Exercise: An exact transcript of the records is what this task asks for.

(Stored items)
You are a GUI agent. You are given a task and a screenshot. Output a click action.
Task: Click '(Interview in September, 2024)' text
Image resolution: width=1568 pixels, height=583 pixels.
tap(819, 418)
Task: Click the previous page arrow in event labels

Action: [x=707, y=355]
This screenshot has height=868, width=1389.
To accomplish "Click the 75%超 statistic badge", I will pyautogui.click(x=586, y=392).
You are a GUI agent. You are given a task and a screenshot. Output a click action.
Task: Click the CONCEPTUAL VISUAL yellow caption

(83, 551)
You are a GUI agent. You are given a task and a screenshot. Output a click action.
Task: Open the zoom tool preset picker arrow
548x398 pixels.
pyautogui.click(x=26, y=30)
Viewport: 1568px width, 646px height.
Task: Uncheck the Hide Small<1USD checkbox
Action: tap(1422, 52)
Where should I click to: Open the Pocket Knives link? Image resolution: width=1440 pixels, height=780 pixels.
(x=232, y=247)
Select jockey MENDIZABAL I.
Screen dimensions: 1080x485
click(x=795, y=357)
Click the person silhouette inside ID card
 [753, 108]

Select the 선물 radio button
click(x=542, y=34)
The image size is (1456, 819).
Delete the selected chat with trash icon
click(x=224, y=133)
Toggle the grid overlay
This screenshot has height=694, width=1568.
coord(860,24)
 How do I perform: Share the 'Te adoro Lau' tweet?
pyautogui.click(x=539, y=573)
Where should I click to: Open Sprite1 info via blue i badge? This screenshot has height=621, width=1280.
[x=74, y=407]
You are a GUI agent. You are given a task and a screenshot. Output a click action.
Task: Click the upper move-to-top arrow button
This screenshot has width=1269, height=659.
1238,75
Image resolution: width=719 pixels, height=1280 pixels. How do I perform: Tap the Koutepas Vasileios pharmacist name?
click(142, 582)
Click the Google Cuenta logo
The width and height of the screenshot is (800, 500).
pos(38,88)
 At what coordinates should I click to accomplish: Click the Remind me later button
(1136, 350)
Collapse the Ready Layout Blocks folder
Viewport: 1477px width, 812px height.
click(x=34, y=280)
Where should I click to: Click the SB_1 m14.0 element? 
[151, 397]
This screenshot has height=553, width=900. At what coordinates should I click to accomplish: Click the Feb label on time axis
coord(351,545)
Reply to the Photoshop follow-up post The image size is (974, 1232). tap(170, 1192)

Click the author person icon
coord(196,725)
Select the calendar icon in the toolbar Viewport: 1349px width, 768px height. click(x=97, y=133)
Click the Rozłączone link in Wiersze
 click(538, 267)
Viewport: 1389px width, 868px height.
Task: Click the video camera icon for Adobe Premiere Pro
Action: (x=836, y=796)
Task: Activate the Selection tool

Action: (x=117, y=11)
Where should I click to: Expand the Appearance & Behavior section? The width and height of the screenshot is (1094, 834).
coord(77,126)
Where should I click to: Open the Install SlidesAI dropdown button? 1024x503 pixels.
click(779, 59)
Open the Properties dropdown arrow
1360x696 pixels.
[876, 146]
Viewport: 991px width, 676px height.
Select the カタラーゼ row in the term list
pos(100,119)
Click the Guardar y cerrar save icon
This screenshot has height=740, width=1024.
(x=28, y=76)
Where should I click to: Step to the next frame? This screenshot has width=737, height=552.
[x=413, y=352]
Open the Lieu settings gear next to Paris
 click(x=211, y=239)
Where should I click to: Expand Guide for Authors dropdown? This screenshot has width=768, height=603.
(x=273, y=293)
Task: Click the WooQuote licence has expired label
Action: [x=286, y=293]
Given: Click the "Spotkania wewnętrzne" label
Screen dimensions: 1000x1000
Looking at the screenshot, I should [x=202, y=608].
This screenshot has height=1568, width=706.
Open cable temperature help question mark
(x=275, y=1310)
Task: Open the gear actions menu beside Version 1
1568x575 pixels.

Reply to the task:
You are a GUI agent. You are given a task and a screenshot. Output a click action.
Task: Click '(Interview in September, 2024)' text
Image resolution: width=1568 pixels, height=583 pixels.
tap(819, 418)
Task: Click the previous page arrow in event labels

Action: [x=707, y=355]
This screenshot has height=868, width=1389.
To accomplish "Click the 75%超 statistic badge", I will pyautogui.click(x=586, y=392).
You are a GUI agent. You are given a task and a screenshot. Output a click action.
Task: Click the CONCEPTUAL VISUAL yellow caption

(83, 551)
You are a GUI agent. You are given a task and a screenshot. Output a click action.
Task: Open the zoom tool preset picker arrow
548x398 pixels.
pyautogui.click(x=26, y=30)
Viewport: 1568px width, 646px height.
Task: Uncheck the Hide Small<1USD checkbox
Action: tap(1422, 52)
Where should I click to: Open the Pocket Knives link? Image resolution: width=1440 pixels, height=780 pixels.
(x=232, y=247)
Select jockey MENDIZABAL I.
Screen dimensions: 1080x485
click(x=795, y=357)
Click the person silhouette inside ID card
 [753, 108]

Select the 선물 radio button
click(x=542, y=34)
The image size is (1456, 819).
Delete the selected chat with trash icon
click(x=224, y=133)
Toggle the grid overlay
This screenshot has height=694, width=1568.
coord(860,24)
 How do I perform: Share the 'Te adoro Lau' tweet?
pyautogui.click(x=539, y=573)
Where should I click to: Open Sprite1 info via blue i badge? This screenshot has height=621, width=1280.
[x=74, y=407]
You are a GUI agent. You are given a task and a screenshot. Output a click action.
Task: Click the upper move-to-top arrow button
This screenshot has width=1269, height=659.
1238,75
Image resolution: width=719 pixels, height=1280 pixels. How do I perform: Tap the Koutepas Vasileios pharmacist name?
click(142, 582)
Click the Google Cuenta logo
The width and height of the screenshot is (800, 500).
pos(38,88)
 At what coordinates should I click to accomplish: Click the Remind me later button
(1136, 350)
Collapse the Ready Layout Blocks folder
Viewport: 1477px width, 812px height.
click(x=34, y=280)
Where should I click to: Click the SB_1 m14.0 element? 
[151, 397]
This screenshot has height=553, width=900. At what coordinates should I click to accomplish: Click the Feb label on time axis
coord(351,545)
Reply to the Photoshop follow-up post The image size is (974, 1232). tap(170, 1192)

Click the author person icon
coord(196,725)
Select the calendar icon in the toolbar Viewport: 1349px width, 768px height. click(x=97, y=133)
Click the Rozłączone link in Wiersze
 click(538, 267)
Viewport: 1389px width, 868px height.
Task: Click the video camera icon for Adobe Premiere Pro
Action: (x=836, y=796)
Task: Activate the Selection tool

Action: (x=117, y=11)
Where should I click to: Expand the Appearance & Behavior section? The width and height of the screenshot is (1094, 834).
coord(77,126)
Where should I click to: Open the Install SlidesAI dropdown button? 1024x503 pixels.
click(779, 59)
Open the Properties dropdown arrow
1360x696 pixels.
[876, 146]
Viewport: 991px width, 676px height.
Select the カタラーゼ row in the term list
pos(100,119)
Click the Guardar y cerrar save icon
This screenshot has height=740, width=1024.
(x=28, y=76)
Where should I click to: Step to the next frame? This screenshot has width=737, height=552.
[x=413, y=352]
Open the Lieu settings gear next to Paris
 click(x=211, y=239)
Where should I click to: Expand Guide for Authors dropdown? This screenshot has width=768, height=603.
(x=273, y=293)
Task: Click the WooQuote licence has expired label
Action: [x=286, y=293]
Given: Click the "Spotkania wewnętrzne" label
Screen dimensions: 1000x1000
Looking at the screenshot, I should [x=202, y=608].
This screenshot has height=1568, width=706.
Open cable temperature help question mark
(x=275, y=1310)
Task: Open the gear actions menu beside Version 1
1568x575 pixels.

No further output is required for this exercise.